Northern Voices recently republished, with acknowledgements, a "Tameside Citizen" blog item. We were happy that you agreed with the post. In return Tameside Citizen is happy to carry any statement, item etc which local campaigners would like to put out to the local community and which has been rejected by the local controlled media.

It is interesting to note that in all the fuss about "paying your way" "paying your taxes" etc New Charter Homes Ltd are a registered charity and are therefore exempt from paying council tax on empty property for the first months it is vacant. (6 or 12, I am uncertain which). Wonder what they do which is so charitable?

Unknown said...

Starlord makes an interesting point about a basic citizens income. But he omits to mention that the Green Party's basic income scheme, amounts to £3,744 per year. This has been criticized by The Citizens Income Trust who support the scheme, yet claim that a third of families will be worse off. He also fails to mention that some conservatives see a basic citizens income scheme as a way of cutting the administrative costs of means tested benefits and subsidizing low-paid work. Needless to say, a citizens basic income should not be linked to a requirement to work but enable us to refuse work. See Paul Mason's Guardian article 2/2/15 which is well worth reading.

Steve Starlord said...

Thanks Zyzzyzus floridanus,

It was only a short a 1000 word letter to the local press and no way can I cover all these points especially in a general letter such as this.
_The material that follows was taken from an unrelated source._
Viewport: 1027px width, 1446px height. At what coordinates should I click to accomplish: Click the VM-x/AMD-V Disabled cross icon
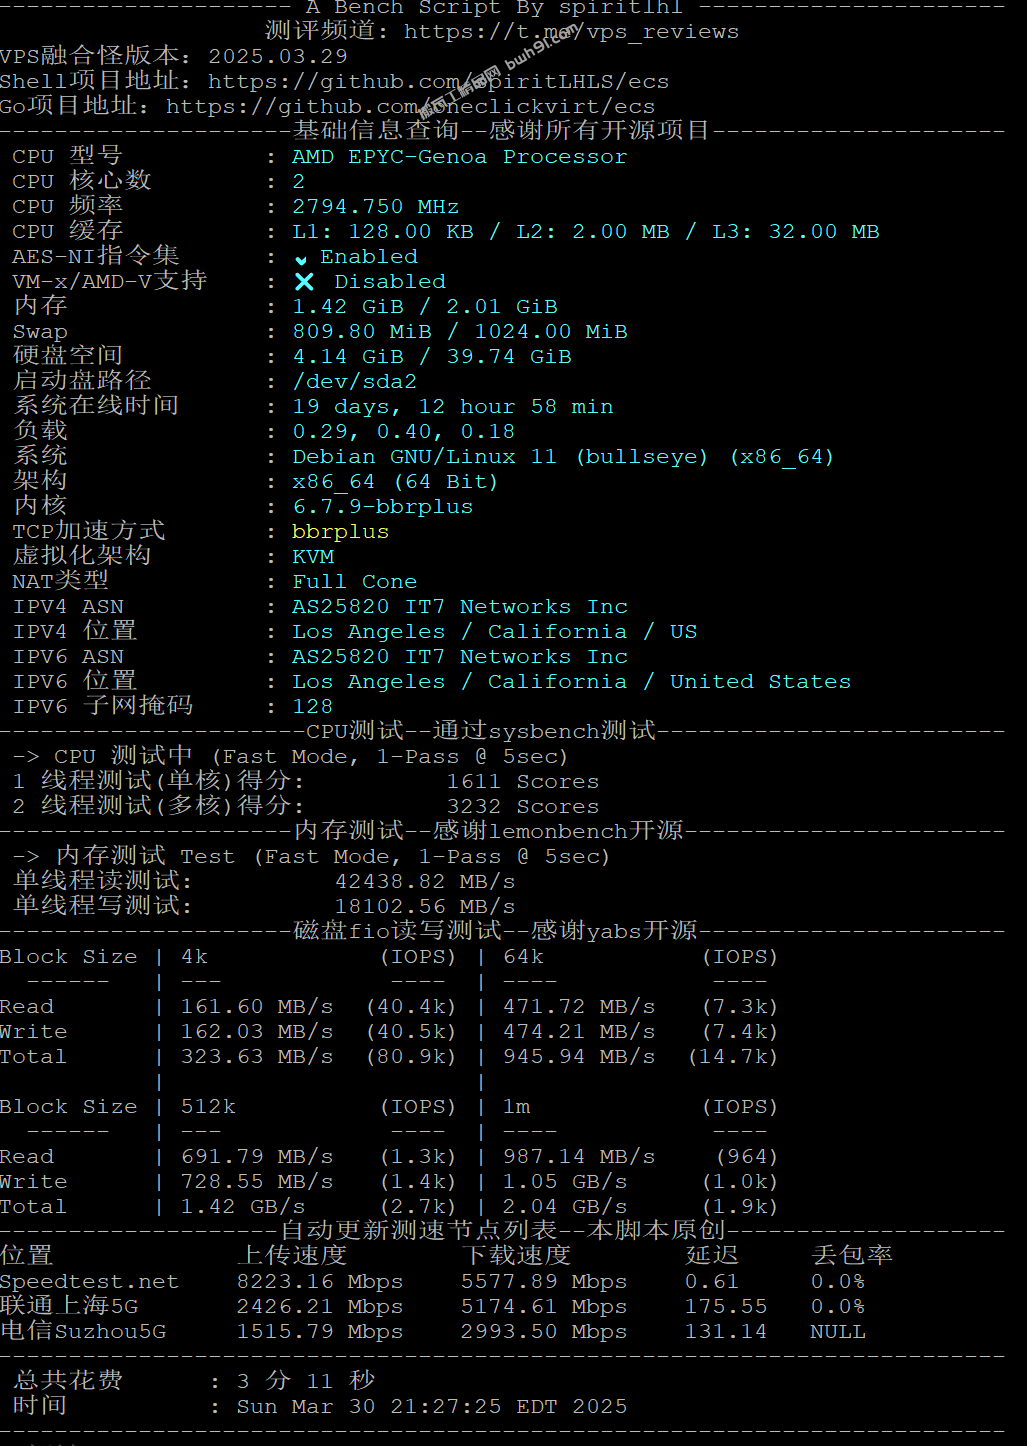(x=305, y=282)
I did read some of the recent criticisms of the Green Party Basic Income scheme and also the Paul Mason article which I tweeted about at the time.
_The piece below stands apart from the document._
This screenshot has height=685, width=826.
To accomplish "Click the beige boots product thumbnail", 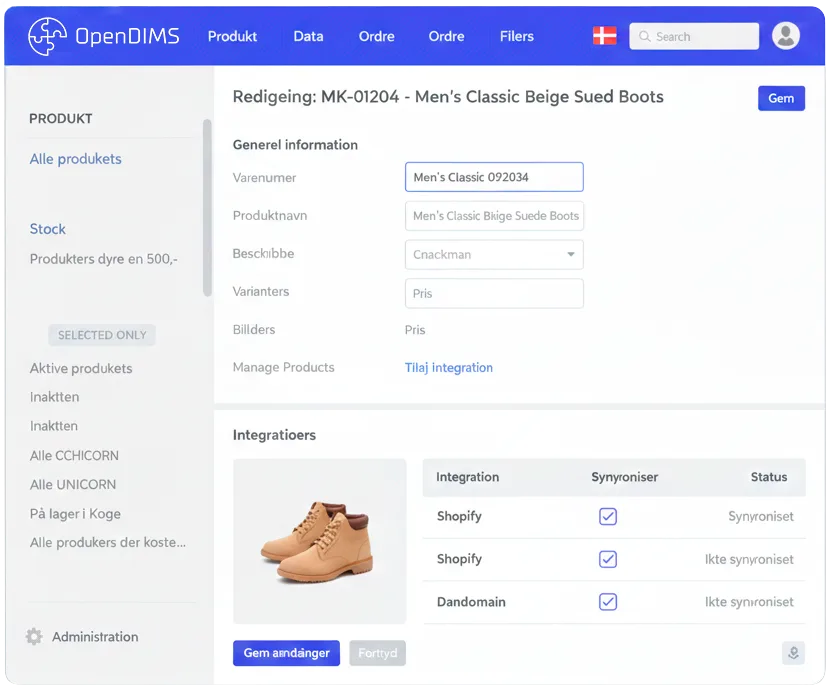I will pyautogui.click(x=319, y=541).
I am aware of how a Basic Income is perceived by left and right.

I'm glad you see the point about a FULL Basic Income giving the worker the economic power to refuse work, empowering the worker at the expense of the employer and therefore redressing the imbalance of power.

Last year I sent a letter mostly on Basic Income to the local press but it was ignored as my letters so often are, or when printed are severely edited/neutered. However, maybe that's just par for the course and is the same for everyone?

Many criticise my lengthy epistles which I also send by email, but whether I write short or long it makes no difference to publication in the local press, and yet week after week the usual suspects are printed without fail. Maybe they write hundreds of letters in order to get just a few published but I very much doubt it.

Love, Light & Laughter
Starlord

Steve Starlord said...

Thanks Zyzzyzus floridanus,

It was only a short a 1000 word letter to the local press and no way can I cover all these points especially in a general letter such as this.

I did read some of the recent criticisms of the Green Party Basic Income scheme and also the Paul Mason article which I tweeted about at the time.

I am aware of how a Basic Income is perceived by left and right.

I'm glad you see the point about a FULL Basic Income giving the worker the economic power to refuse work, empowering the worker at the expense of the employer and therefore redressing the imbalance of power.

Last year I sent a letter mostly on Basic Income to the local press but it was ignored as my letters so often are, or when printed are severely edited/neutered. However, maybe that's just par for the course and is the same for everyone?

Many criticise my lengthy epistles which I also send by email, but whether I write short or long it makes no difference to publication in the local press, and yet week after week the usual suspects are printed without fail. Maybe they write hundreds of letters in order to get just a few published but I very much doubt it.